I (25F) just got out of a long term relationship 3 months ago. I have learnt so much about myself including the toxic dynamic I had with my ex (30M).

I have discovered that I am attracted to dominant men who are kind of controlling over me. I have spiralled quite a bit since my break up and struggled a lot in many ways.

I have had many lows and traumatic experiences. I have been using sex and weed to distract myself and it has been unhealthy.

Recently, I started seeing a man 25M (about 1.5months ago) and I had to end the situationship on yesterday because on Friday night he started becoming threatening and possessive of me.

I feel ashamed because, despite the way he made me feel threatened and terrified, I still crave him and miss him. He made me feel seen and I crave that connection againm the man is literally in a gang, he has lost contact with his child due to being violent against the mother, he is jobless, gambling and drug addiction, doesn’t have a licence, is wanted by police and has a long criminal history.

For some reason, I refuse to focus on the negative/dangerous traits and can only think about the things I like about him and miss about him. I feel like I have brainwashed myself.

He seriously is terrible for me but I’m just addicted to the dynamic and don’t understand why I feel so attached and connected to him.

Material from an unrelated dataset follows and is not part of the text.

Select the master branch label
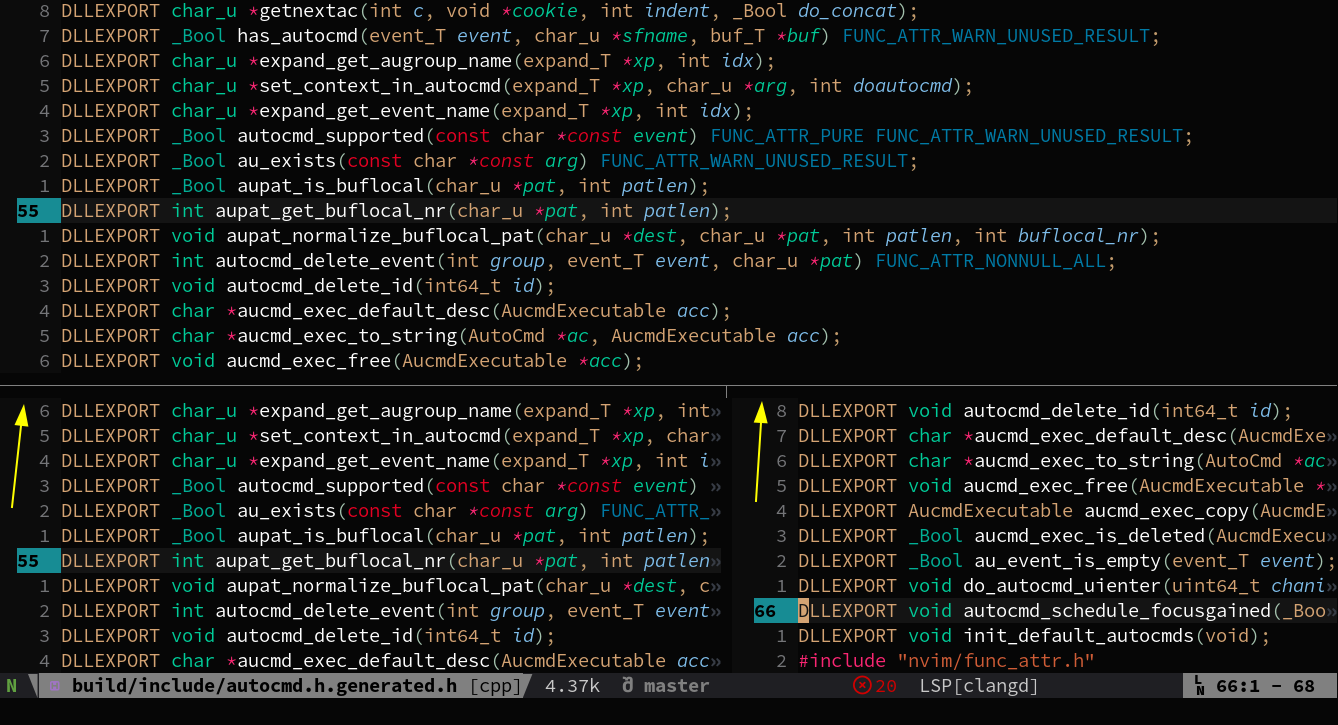Image resolution: width=1338 pixels, height=725 pixels. (679, 686)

He was there for me in my darkest time and truely appreciates me in a way I cannot put into words. I feel so embarrassed that I am willing to compromise my safety for this man.

My question is, how can I heal from this in a healthy way?

I’m an extremely impulsive and passionate person. I see the good in everyone and unfortuanly avoid seeing the bad. I don’t think this dynamic is like the saviour complex, I feel like I am just craving some kind of attention and I am kind of ashamed and hate the fact that I fell for this man.

TL; DR – stuck in an addictive cycle

Comments

  1. doedrop Avatar

    Therapy. You need therapy.

  2. lrjones89 Avatar

    As a therapist, please believe me when I say this is a prefect reason to go to therapy. Find yourself a trauma therapist and work on healing.

  3. Greggs_Official Avatar

    therapy my dude, none of us on reddit can know what causes you to seek out this dynamic, only you can work that out with the help of a LICENSED therapist.

    If what is drawing you to this man is the fact he was there for you when you needed him, you need to find a healthy way to bridge that gap, in a way that will stop you going back to him. Who else do you know who could be there for you in a healthy way? friends? family? somebody at work? maybe there is a helpline you can call for emotional support if you feel yourself slipping?